Hal ini mutlak dilakukan, sebab zakat sebagai dana umat harus dikelola sesuai dengan prinsip hukum
Islam. Langkah ini juga untuk meyakinkan hati umat Islam bahwa zakat yang mereka bayarkan
dikelola sesuai dengan kaidah yang ditentukan.

Kedua, mengkaji ulang jumlah penerima bantuan iuran. Zakat hanya boleh dipergunakan untuk
membiayai kebutuhan fakir, miskin dan beberapa golongan lain yang telah ditetapkan oleh syariat.
Oleh karena itu, BPJS Kesehatan perlu memvalidasi ulang jumlah Penerima Bantuan Iuran (PBI). Saat
ini jumlah mereka tercatat 96,8 juta jiwa atau jauh lebih banyak dibandingkan data dari Badan Pusat
Statistik (BPS) yang menyatakan bahwa penduduk miskin di Indonesia hanya 25,1 juta jiwa.

Koordinasi dari kedua lembaga ini diperlukan untuk mengoreksi adanya selisih data yang mencapai
lebih dari 70 juta jiwa. Diperlukan adanya database terpusat dan terintegrasi yang mampu
memastikan bahwa penerima dana zakat benar-benar berasal dari golongan yang berhak
menerimanya.

Ketiga, merumuskan regulasi zakat yang mapan. Selama ini, aturan mengenai zakat hanya mencakup
persoalan penghimpunan dan pengelolaan zakat oleh lembaga berwenang. Belum ada regulasi yang
mengatur secara tegas kewajiban bagi para wajib zakat. Perlu segera dilakukan pendataan mengenai
jumlah wajib zakat di Indonesia. Selain itu, diperlukan aturan yang mewajibkan mereka untuk
menyalurkan zakat melalui lembaga resmi yang telah ditunjuk.
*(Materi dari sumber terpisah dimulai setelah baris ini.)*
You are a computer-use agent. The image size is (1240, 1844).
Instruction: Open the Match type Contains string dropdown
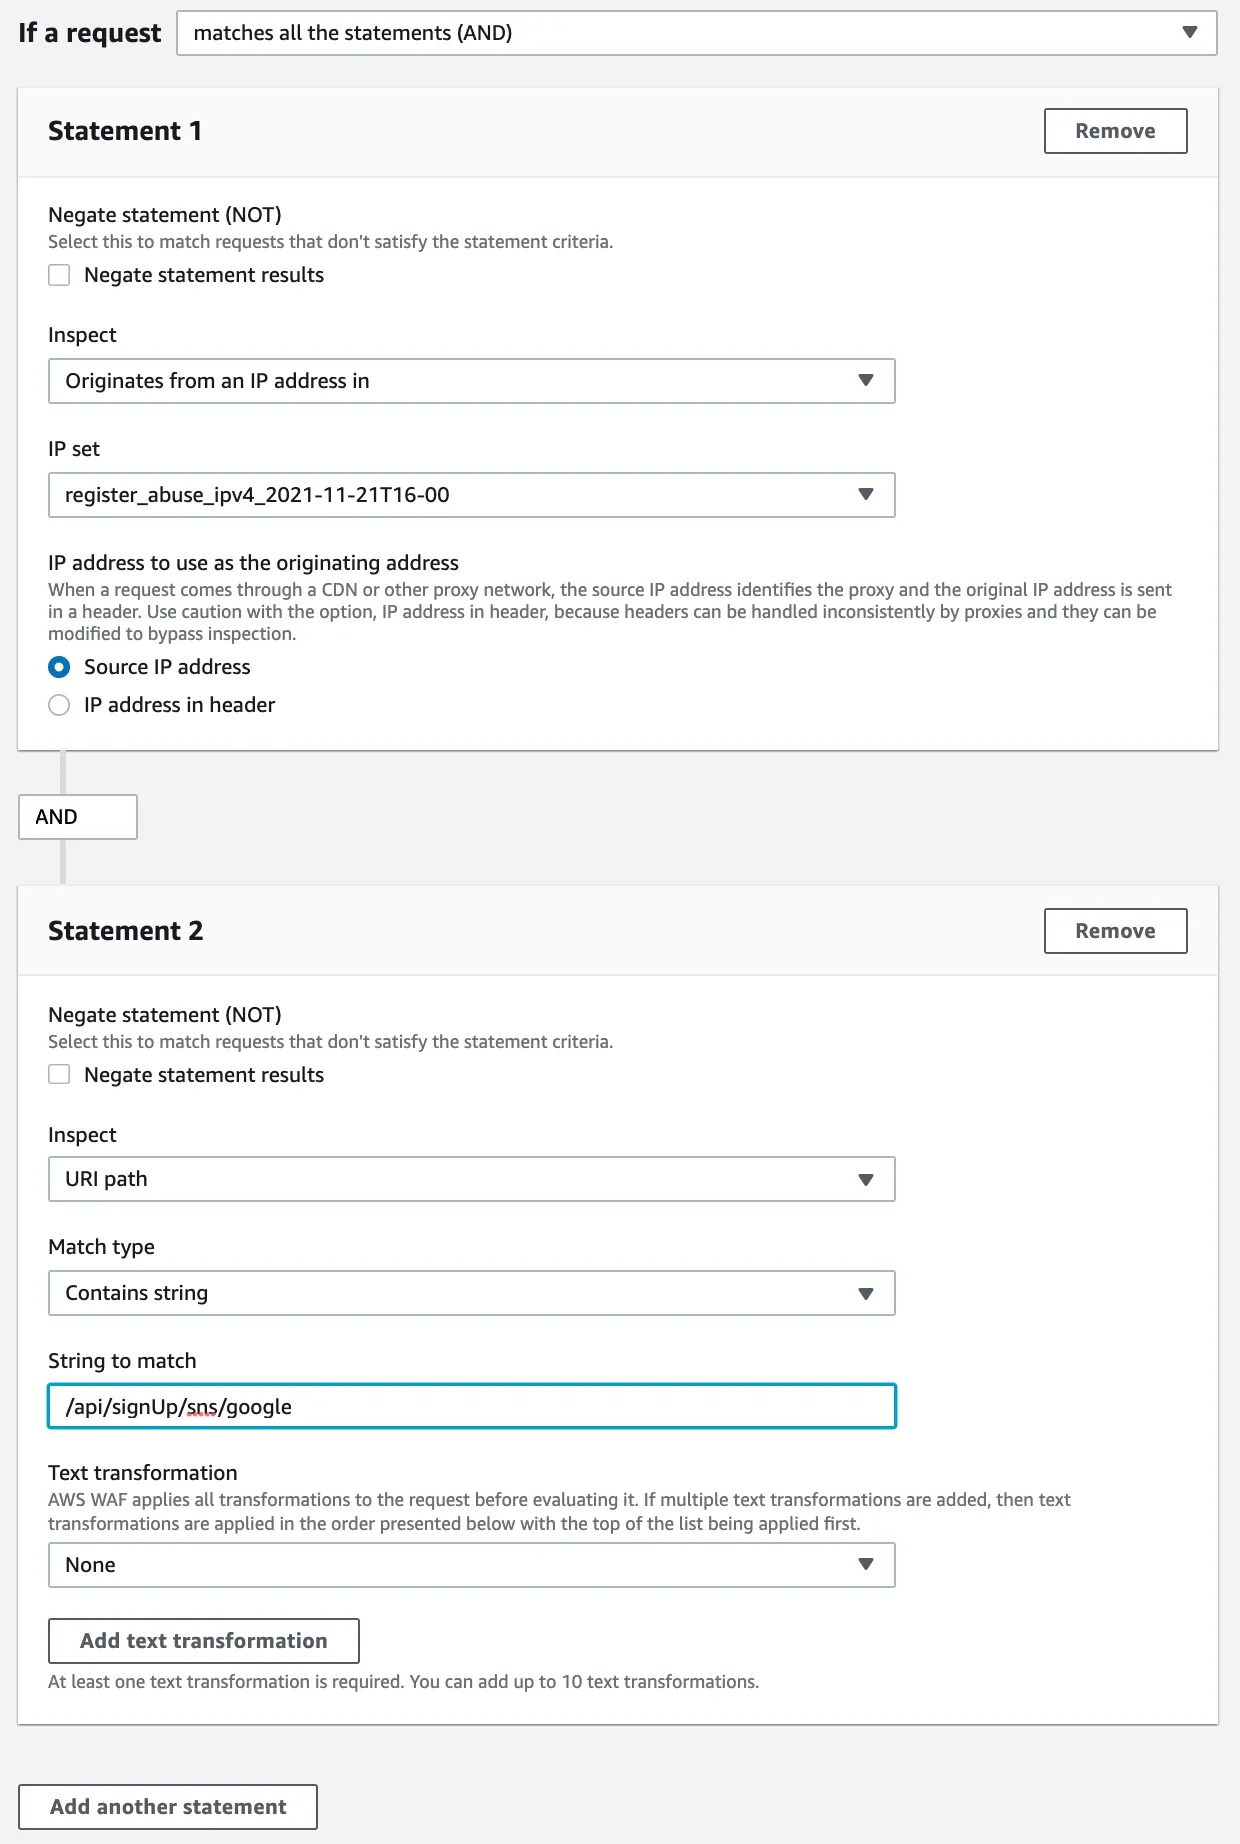point(471,1293)
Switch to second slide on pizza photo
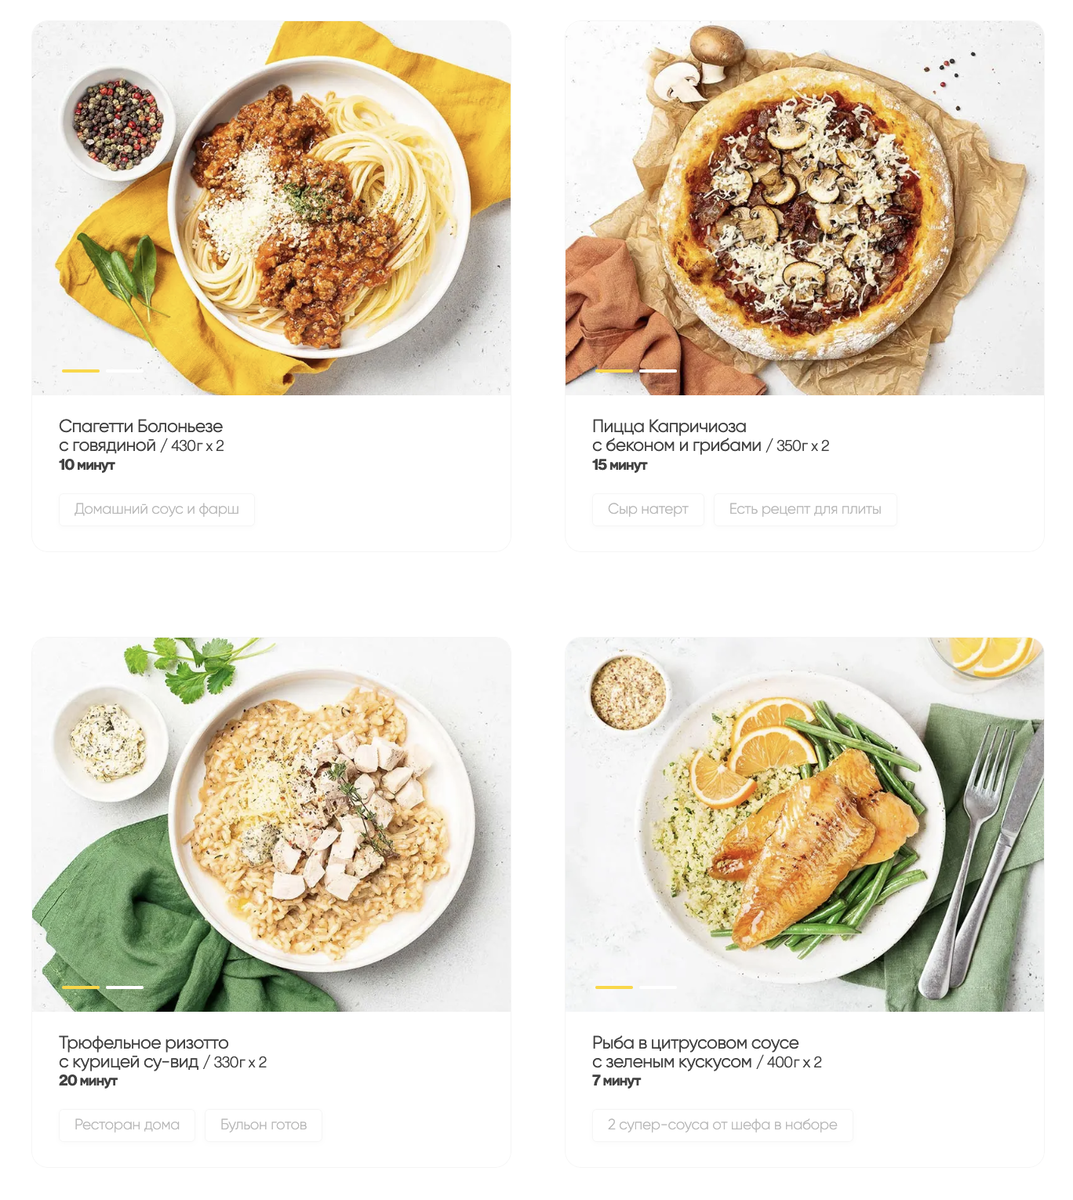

Hal yang tak kalah pentingnya ialah menanamkan kesadaran kepada masyarakat bahwa pembayaran
zakat secara terorganisir mampu meningkatkan kesejahteraan warga miskin dalam jangka panjang
sebagai upaya untuk mengentaskan mereka dari jeratan kemiskinan. Regulasi semacam ini
diharapkan dapat mendongkrak penerimaan zakat di Indonesia secara optimal. Mengingat, dari
potensi zakat yang mencapai angka 252 triliun pada tahun ini, BAZNAS hanya mampu menghimpun
sekitar 8,1 triliun saja.

Berbagai kebijakan tersebut tidak dimaksudkan untuk membebani umat Islam di Indonesia dengan
berbagai pungutan yang memberatkan. Sebab, saat ini pemerintah juga telah menggunakan zakat
sebagai variabel pengurang pajak. Jika memungkinkan, kelak zakat dapat menjadi pengganti pajak
bagi umat Islam dengan konsep yang tentunya disesuaikan dengan aturan syariah.

Pada akhirnya, alokasi dana zakat sebagai alternatif pembiayaan jaminan kesehatan nasional
diharapkan mampu mewujudkan BPJS Kesehatan sebagai lembaga yang kuat, mandiri serta mampu
menghadirkan layanan kesehatan yang berkualitas bagi segenap rakyat Indonesia.